| WHAT YOU HAVE TO DO |
Look through the material below and say how many of its lines carry the string "will". Only the number should be given.

=== EXCERPTED DATA ===

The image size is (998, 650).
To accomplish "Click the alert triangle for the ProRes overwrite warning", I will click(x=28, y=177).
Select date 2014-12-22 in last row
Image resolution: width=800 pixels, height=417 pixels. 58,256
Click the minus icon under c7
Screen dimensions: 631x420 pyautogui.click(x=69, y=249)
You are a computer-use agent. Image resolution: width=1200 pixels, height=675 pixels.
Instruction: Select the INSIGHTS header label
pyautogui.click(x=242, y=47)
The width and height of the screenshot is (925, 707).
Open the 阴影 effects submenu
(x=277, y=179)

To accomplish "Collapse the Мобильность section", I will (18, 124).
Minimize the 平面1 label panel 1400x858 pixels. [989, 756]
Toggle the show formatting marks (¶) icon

===

| ANSWER BOX |
2